Nova Scotia is a parliamentary democracy. Its legislature consists of the Lieutenant Governor of Nova Scotia and fifty-five members representing their electoral districts in the Nova Scotia House of Assembly. As Canada's head of state, Charles III is the head of Nova Scotia's chief executive government.  His duties in Nova Scotia are carried out by the Lieutenant-Governor, Arthur LeBlanc. The government is headed by the Premier, Tim Houston, who took office August 31, 2021. Halifax is home to the House of Assembly and Lieutenant-Governor. The House of Assembly has met in Halifax at Province House since 1819.

History
The first general assembly in Nova Scotia sat in May, 1758, making it the oldest in Canada.

Of the registered voters in 2017, 53.4% voted. Voter turnout has decreased from 82% turnout in 1960.

From Confederation to World War I

From 1920 to 1967

From 1970 to present

Nova Scotia elected minority governments in the  2006, 2003, and 1998. The Progressive Conservative government of John Hamm, and later Rodney MacDonald, required the support of the New Democratic Party or Liberal Party after the election in 2003.

The Liberal party won both the October 8th, 2013 and most recent provincial election on May 30, 2017, each with a majority government. Prior to that, the election on June 9, 2009 was won by the NDP party for the first time ever. They captured a majority with 31 seats to 11 for the Liberals and 10 for the PC Party. The election on June 13, 2006 elected 23 Progressive Conservatives, 20 New Democrats and 9 Liberals, leaving Nova Scotia with a Progressive Conservative minority government.

In 2006/07, the Province passed a budget of $6.9 billion, with a projected $72 million surplus. Federal equalization payments account for $1.385 billion, or 20.07% of the provincial revenue.  While Nova Scotians have enjoyed balanced budgets for several years, the accumulated debt exceeds $12 billion (including forecasts of future liability, such as pensions and environmental cleanups), resulting in slightly over $897 million in debt servicing payments, or 12.67% of expenses.

Current politics
On May 30, 2017, the Liberal Party won its second consecutive majority government.

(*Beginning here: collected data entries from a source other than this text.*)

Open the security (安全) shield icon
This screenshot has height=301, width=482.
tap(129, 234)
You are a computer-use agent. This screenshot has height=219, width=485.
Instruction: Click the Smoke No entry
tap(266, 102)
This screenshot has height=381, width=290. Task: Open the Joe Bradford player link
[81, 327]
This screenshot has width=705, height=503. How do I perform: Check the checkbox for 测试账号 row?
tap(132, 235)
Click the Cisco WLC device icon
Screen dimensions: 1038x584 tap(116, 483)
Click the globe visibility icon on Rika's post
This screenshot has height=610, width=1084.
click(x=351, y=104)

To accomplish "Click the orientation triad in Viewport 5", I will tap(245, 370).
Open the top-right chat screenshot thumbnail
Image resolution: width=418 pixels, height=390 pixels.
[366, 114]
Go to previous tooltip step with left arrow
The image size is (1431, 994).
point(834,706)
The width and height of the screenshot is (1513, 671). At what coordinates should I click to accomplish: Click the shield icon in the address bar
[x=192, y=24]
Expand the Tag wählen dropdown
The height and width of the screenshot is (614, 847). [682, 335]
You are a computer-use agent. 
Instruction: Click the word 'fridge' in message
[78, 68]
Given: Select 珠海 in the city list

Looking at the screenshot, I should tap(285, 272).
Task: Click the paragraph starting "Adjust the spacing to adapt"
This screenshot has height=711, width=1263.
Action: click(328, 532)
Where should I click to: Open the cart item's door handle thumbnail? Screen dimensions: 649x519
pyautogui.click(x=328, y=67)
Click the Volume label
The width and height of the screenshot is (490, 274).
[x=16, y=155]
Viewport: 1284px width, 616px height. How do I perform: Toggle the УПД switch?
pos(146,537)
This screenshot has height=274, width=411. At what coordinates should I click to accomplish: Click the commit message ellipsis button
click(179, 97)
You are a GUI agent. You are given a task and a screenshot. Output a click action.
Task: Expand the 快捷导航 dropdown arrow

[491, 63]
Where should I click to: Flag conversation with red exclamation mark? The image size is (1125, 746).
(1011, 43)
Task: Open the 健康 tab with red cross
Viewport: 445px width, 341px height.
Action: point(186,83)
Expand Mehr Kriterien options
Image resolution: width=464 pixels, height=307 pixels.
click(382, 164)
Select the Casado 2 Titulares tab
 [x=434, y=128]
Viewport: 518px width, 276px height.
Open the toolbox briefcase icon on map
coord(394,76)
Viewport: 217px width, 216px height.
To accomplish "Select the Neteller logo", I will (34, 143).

In the 2018/19 budget, results were $10.78 billion in expenses, $10.81 billion in revenue, and a projected surplus of $29.4 million. The surplus is largely related to expected tax income from the future sale of cannabis within the province. The province's revenue comes mainly from the taxation of personal and corporate income, although taxes on tobacco and alcohol, its stake in the Atlantic Lottery Corporation, and oil and gas royalties are also significant. The province participates in the HST, a blended sales tax collected by the federal government using the GST tax system.

In the 2021 Nova Scotia general election, the Progressive Conservatives won a majority government.

See also

 Province House (Nova Scotia)
 Nova Scotia House of Assembly
 List of Nova Scotia general elections
 List of Nova Scotia Premiers
 Monarchy in Nova Scotia
 Politics of Canada
 Political culture of Canada
 Council of the Federation

References

External links
Government of Nova Scotia
How The East Was Won: Nova Scotia Elections (1949-2003)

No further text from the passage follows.